Payments and fintech firms sometimes have several processors, card schemes, and issuing partnerships, making them liable for vast amounts of data emanating from a variety of sources and in various forms. However, with fast increasing data volumes and the fintech sector's growing needs and expectations for innovative ways to handle the intensive demands of gathering, analysing, and reconciling data, even automated procedures must evolve to keep up. As the year 2022 approaches and the UK fintech sector pushes for even more innovation, expansion, and investment, certain trends are expected to further disrupt data reporting and reconciliation to keep up with demand. Traditional payment providers will engage with fintech and technology providers as one of their key sources of innovation in the future, according to 86 per cent of respondents in PWC's Payments 2025 & Beyond research. The possibilities for the sector are tremendous.

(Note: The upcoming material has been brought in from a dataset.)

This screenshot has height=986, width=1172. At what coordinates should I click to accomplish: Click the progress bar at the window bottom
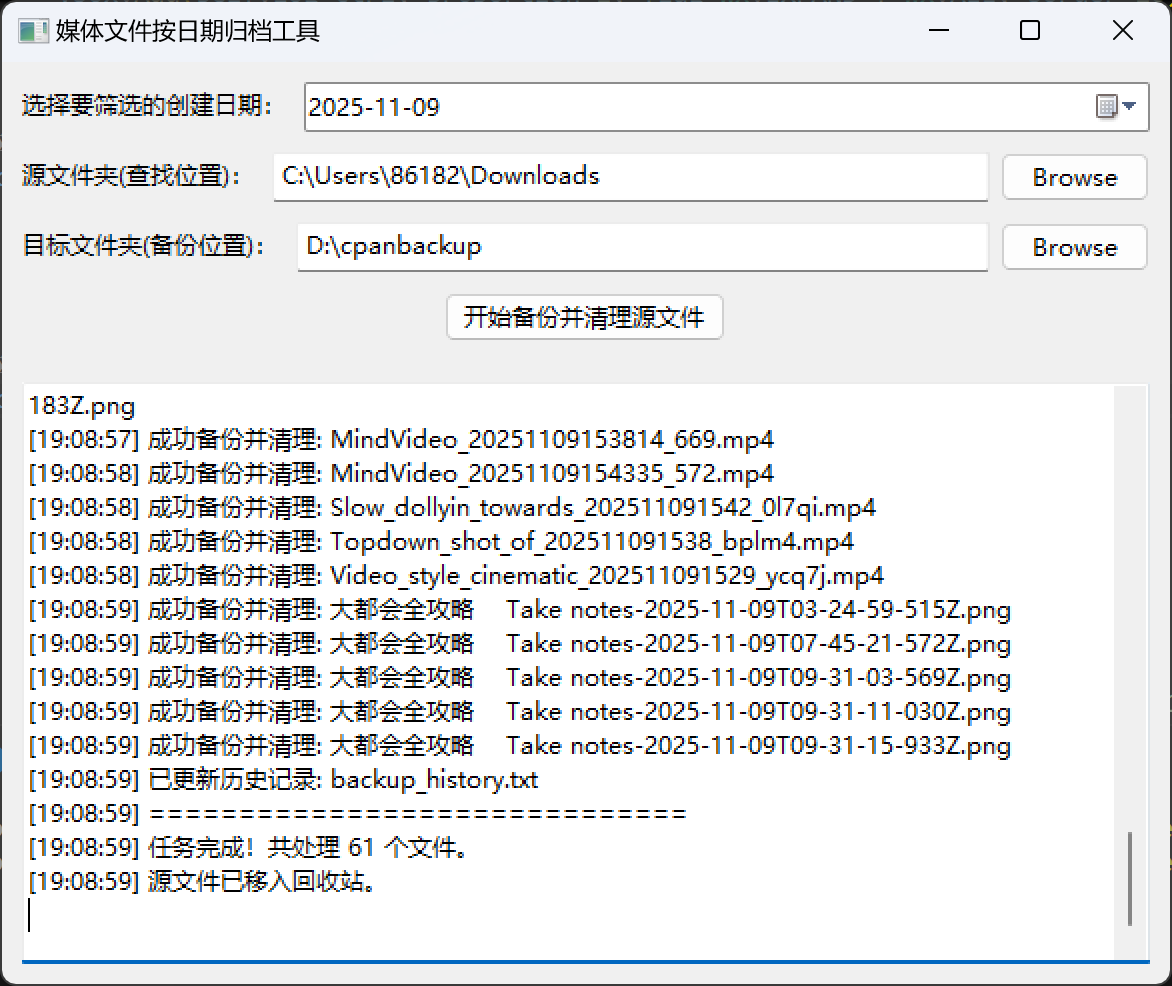point(586,965)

In 2022 and beyond, the demand for improved business operations, driven by skyrocketing data volumes and high levels of remote working, will be a defining strategic focus for fintech firms. Machine learning will be the next level of automation innovation for fintech across the UK, based on the requirement to further optimise data reporting, handling, and reconciliation. Using machine learning in any industry, whether entirely or partially, has the primary goal of removing the need for human verification, thus enhancing accuracy and reducing the risk of human error. Machine learning has already been identified as a key business technology trend for the years 2022 and beyond: According to Analytics Insight, machine learning will generate USD 80.3 billion in income by 2023, a figure that will only rise as machine learning's use cases in the finance sector expand.